Leaving the Kenai
Skilak Lake and the Kenai Wildlife Refuge was still closed so there was no way we could spend a week there. Smoke from the fires obliterated the view across Cook Inlet while we were at Discovery Campground in Captain Cook, so were weren’t sure we wanted to hang out near the fires anyway. But we did want to spend some time at Kenai Lake, so we headed east to Quartz Creek Campground.
We got there early enough that there were plenty of available spaces for a day or two – many of the campsites are reserve only. The campground is beautiful, with some sites on the Lake, some sites near the creek, and all sites wide, fairly level, and paved. We had Verizon 3G signal, though it was weak, and good, strong sunlight for about four hours a day, enough to keep our batteries mostly charged.
Our reason for stopping was to have some kayak time on Kenai Lake. The blue of the water with the mountain backdrop was irresistible.
The winds were a little high, gusting around 20 knots, so we didn’t get to explore as much as we liked. But we did enjoy a good workout and a sunny day.
The spot we were in was only available for two nights, so we packed up and moved to Bird Creek Campground on Turnagain Arm. Contrary to the reviews on RVPark Reviews, the campground is well paved, the sites are large, level and paved, and the campground overall is very clean. The sites are open (so not private) so it was great for batteries. The Verizon signal was only so-so. We were only a few steps down the hill to the bike path and a few more steps to views of Turnagain Arm, which was hidden behind trees from our campsite.

* [DATA PROVIDED]
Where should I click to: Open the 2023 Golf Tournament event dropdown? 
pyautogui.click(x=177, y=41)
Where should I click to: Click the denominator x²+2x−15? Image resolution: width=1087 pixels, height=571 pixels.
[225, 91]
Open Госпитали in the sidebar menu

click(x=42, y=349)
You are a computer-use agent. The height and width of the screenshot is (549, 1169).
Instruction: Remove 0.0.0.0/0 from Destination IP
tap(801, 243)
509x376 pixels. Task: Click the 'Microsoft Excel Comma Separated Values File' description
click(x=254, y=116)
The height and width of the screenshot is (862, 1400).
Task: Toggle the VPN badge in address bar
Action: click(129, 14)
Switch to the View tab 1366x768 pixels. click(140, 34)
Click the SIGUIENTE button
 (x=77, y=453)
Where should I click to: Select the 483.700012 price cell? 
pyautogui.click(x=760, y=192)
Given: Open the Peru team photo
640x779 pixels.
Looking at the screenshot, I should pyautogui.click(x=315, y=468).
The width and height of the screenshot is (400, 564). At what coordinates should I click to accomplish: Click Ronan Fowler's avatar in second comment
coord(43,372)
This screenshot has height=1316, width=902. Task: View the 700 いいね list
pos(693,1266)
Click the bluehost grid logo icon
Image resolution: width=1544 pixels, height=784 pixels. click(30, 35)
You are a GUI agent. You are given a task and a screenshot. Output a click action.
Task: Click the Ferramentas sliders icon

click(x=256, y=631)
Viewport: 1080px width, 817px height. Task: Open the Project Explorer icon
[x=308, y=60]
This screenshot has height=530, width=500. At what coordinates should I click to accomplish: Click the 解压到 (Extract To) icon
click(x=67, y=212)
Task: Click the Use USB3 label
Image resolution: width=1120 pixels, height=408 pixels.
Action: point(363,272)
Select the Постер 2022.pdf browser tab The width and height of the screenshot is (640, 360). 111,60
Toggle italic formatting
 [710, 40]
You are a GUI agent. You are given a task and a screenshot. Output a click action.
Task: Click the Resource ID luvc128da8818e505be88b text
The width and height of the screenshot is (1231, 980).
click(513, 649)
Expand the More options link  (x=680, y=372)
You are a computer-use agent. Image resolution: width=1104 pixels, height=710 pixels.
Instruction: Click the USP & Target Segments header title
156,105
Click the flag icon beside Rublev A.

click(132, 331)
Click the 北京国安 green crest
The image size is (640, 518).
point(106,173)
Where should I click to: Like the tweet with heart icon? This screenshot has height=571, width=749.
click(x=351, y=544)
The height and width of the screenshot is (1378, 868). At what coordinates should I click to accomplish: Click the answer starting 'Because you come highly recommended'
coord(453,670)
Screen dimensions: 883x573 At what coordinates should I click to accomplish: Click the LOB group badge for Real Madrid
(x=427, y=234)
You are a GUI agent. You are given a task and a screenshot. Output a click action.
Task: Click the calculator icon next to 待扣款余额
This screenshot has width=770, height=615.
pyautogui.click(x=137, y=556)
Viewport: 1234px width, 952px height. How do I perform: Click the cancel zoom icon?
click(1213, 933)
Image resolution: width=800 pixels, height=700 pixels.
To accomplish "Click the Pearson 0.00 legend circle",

* [TASKS TO CARRY OUT]
1. In the account of leaving the Kenai, how long was the campsite at Quartz Creek Campground available?
2. Rewrite the part of the account of leaving the Kenai starting at "Our reason for" and ending at "a sunny day.", replacing "kayak" with "canoe".

* [SOLUTIONS FOR EACH TASK]
1. Only for two nights.

2.
Our reason for stopping was to have some canoe time on Kenai Lake. The blue of the water with the mountain backdrop was irresistible.
The winds were a little high, gusting around 20 knots, so we didn’t get to explore as much as we liked. But we did enjoy a good workout and a sunny day.